The selectivity of ouabain derivatives for the digitalis site was determined from time-course studies of [3H]ouabain release from the Na+/K+-ATPase membranes (Fig. 1B). In the absence of the derivatives, [3H]ouabain remained bound to the membrane fraction for up to 25 h, but was displaced after addition of either unlabeled ouabain or ODA to the membranes. Fig. 1B shows that displacement of [3H]ouabain by unlabeled ouabain and by ODA followed the same time course, a strong indication that the derivative binds to the same site as ouabain in a fully competitive manner. Dissociation constants for the derivatives, calculated from Scatchard plots of [3H]ouabain binding (not shown), were on the order of 600 nM compared with <10 nM for the parent compound. Hence, the derivatives retained considerable inhibitory potency despite having a lower binding affinity than ouabain.
Formation of acetonide bridges across the steroid and rhamnose hydroxyl groups reduces the hydrogen-bonding capacity of the derivatives; moreover, mutation of transmembrane residues having hydrogen-bonding potential has been shown to alter the sensitivity of Na+/K+-ATPase to ouabain binding (22). Hence, the diminished affinity of the ouabain analogues may arise from a reduction in the ability of the steroid group to form hydrogen bonds with conserved residues. Lowering the hydrogen-bonding capacity of the functionally less important rhamnose group appears to have less of an effect on inhibitory potency.
Dynamics of Inhibitors in the Digitalis Site.
Information on the binding characteristics of ouabain analogues was obtained from 2H NMR studies on the dynamics of 2H-labeled ODA (compounds IV and V) titrated into Na+/K+-ATPase membranes.
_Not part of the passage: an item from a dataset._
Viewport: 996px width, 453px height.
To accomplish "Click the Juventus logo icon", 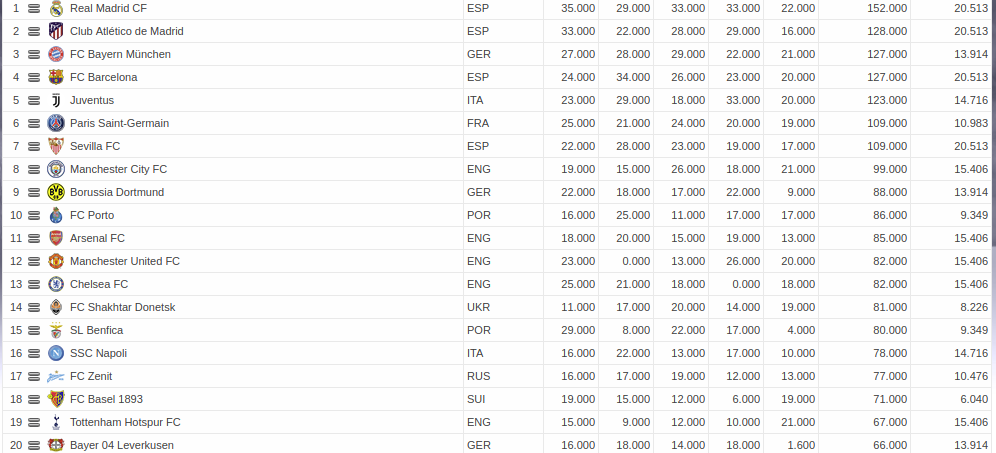I will coord(56,100).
In the case of small deuterated ligands bound to large proteins undergoing slow anisotropic reorientation in the membrane, protein rotation alone is insufficient to completely average the 2H quadrupolar interaction, and the 2H spectral line shape is influenced by the local dynamics of the deuterated ligand (e.g., ref. 23).
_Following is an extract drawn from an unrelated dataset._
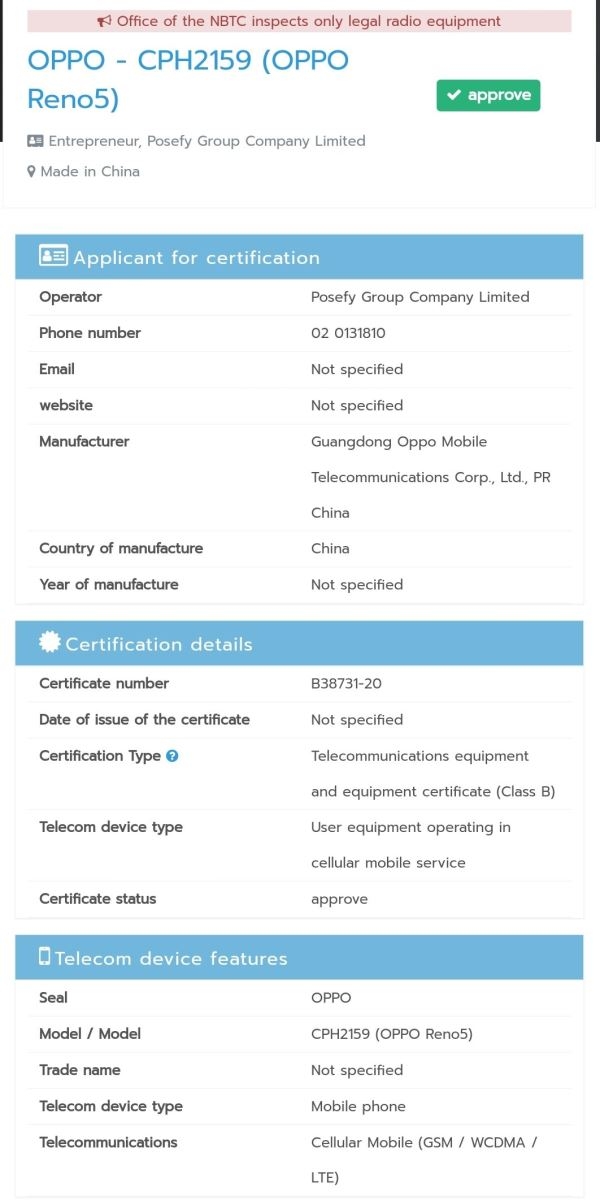Image resolution: width=600 pixels, height=1200 pixels.
Task: Click the Posefy Group Company Limited operator name
Action: pos(419,296)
The 2H NMR spectra of ODA with deuterons placed either in the methyl groups of the steroid acetonide (IV) or in the rhamnose acetonide methyls (V) are shown in Fig. 2. Spectra of powder samples of the two inhibitors were very similar to each other, and their line shapes and quadrupole couplings indicated that rapid unrestricted deuteriomethyl rotation was the dominant motion in the solid state (Fig. 2A). The spectral similarity was lost, however, when IV and V were titrated into the Na+/K+-ATPase membranes (Fig. 2B). The spectrum from the rhamnoside deuterons of V consisted of a single narrow line (Fig. 2B Right), indicating that the 2H quadrupolar interaction was reduced to close to the isotropic limit by molecular motion. The sugar group therefore must interact only very loosely with the digitalis site to be consistent with such a high degree of motional freedom.
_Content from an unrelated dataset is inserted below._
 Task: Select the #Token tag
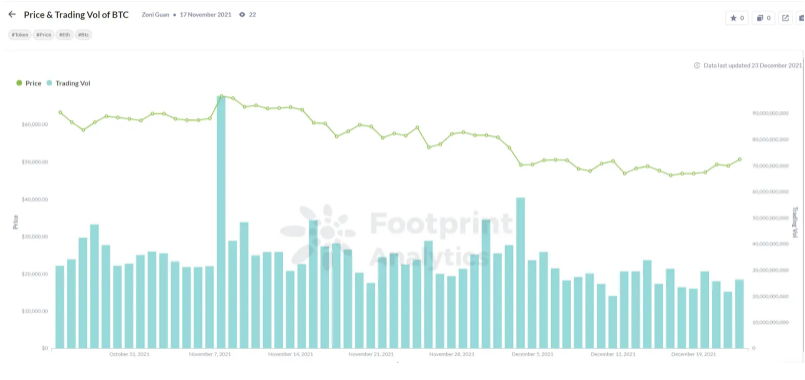[x=20, y=35]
By contrast, the 2H NMR spectrum from the steroid deuterons of IV in the membranes exhibited a broad powder line shape superimposed on a narrow central line (Fig. 2B Left). The broad component disappeared after titrating an excess of ouabain into the membranes (Fig. 2B Inset) and hence corresponded to inhibitor in the digitalis site, whereas the central line was attributed to a much smaller fraction of nonbound IV in the aqueous medium. The residual quadrupole splitting of about 17 kHz observed for the bound inhibitor indicates that the steroid fragment of the molecule was much more restrained than the sugar group. Intermediate rate motions (on the microsecond time scale), such as rotational diffusion of the protein-inhibitor complex in the membrane, might be responsible for the partial averaging of the effective quadrupolar interaction.
The motional restraint experienced by the modified steroid moiety at the binding site might arise from stabilizing hydrogen bond interactions with surface residues (24), constraining interactions with hairpin loops (10), or by intercalation into the protein interior (25). The latter case is unlikely, because raising the temperature by 5°C caused the two-component 2H NMR line shape in Fig. 2B (Left) to collapse to a single line (data not shown). If the steroid were fully restrained by intercalation into the protein interior (25), 2H NMR line shape simulations (26) predict that the observed line narrowing would be consistent with over a 100% increase in the protein rotational rate on raising the temperature to 5°C. Saturation-transfer EPR studies of spin-labeled Na+/K+-ATPase indicate that the actual increase in the rate of protein rotation is <20% on raising the temperature from 0°C to 5°C (figure 4 in ref. 27).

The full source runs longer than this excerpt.